To counteract Jackson’s plan, the current president of the BUS, Nicholas Biddle, began contracting credit and calling in loans in order to incite a financial crisis and show the need for a central bank. This plan backfired, leading to widespread public outcry and served as supporting evidence for the Anti-Bank Jacksonian Democrats of the dangers of a central bank. This move by Biddle particularly affected the merchants of Boston as many had outstanding credit with the Second Bank of the United States and threatened trade on the east coast.

Laban Smith Beecher completed the over ten feet tall figurehead in April 1834. It was moved to the Constitution and placed under heavy guard, but on the stormy night of July 2, the figurehead was decapitated. It wasn’t until days after the incident that some light was shed on the identity of the executioner. An 18-year captain sailing with the West Indies Company named Samuel Dewey claimed responsibility for the decapitation. The thunderstorm that night helped to conceal his climbing of the ship and removal of the head. Due to a metal rod attaching the head to the body, Dewey sawed off the head below the nose leaving the mouth and chin attached to the body.

Laban Smith Beecher. Head of Andrew Jackson. 1833. Museum of the City of New York. 98.79.1

Dodge & Son was commissioned to construct a new head for the Jackson figurehead and the Constitution set sail for New York arriving in 1835. The new head was attached to the original body as seen in the image below.

Laban Smith Beecher | Dodge & Son. Andrew Jackson. 1834. Museum of the City of New York. M52.11.

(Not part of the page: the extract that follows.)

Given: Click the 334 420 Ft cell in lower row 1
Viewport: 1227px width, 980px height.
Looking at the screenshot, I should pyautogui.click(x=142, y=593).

So what happened to the original severed head? After keeping the head hidden for a period of time, Dewey decided to return the dome to its owner, Andrew Jackson himself. Jackson was too ill to receive Dewey so he met with Vice President Martin Van Buren. Van Buren instructed him to take the head to Secretary of the Navy Mahlon Dickerson who promptly tried to arrest Dewey. To Dickerson’s chagrin, there was no law against the beheading of figureheads. Much of the press refused to believe Dewey’s confession as it in no way carried political motivation. There is also little evidence to support his story of beheading President Jackson but the original head and body are now reunited in our collection, just not joined together as they once were.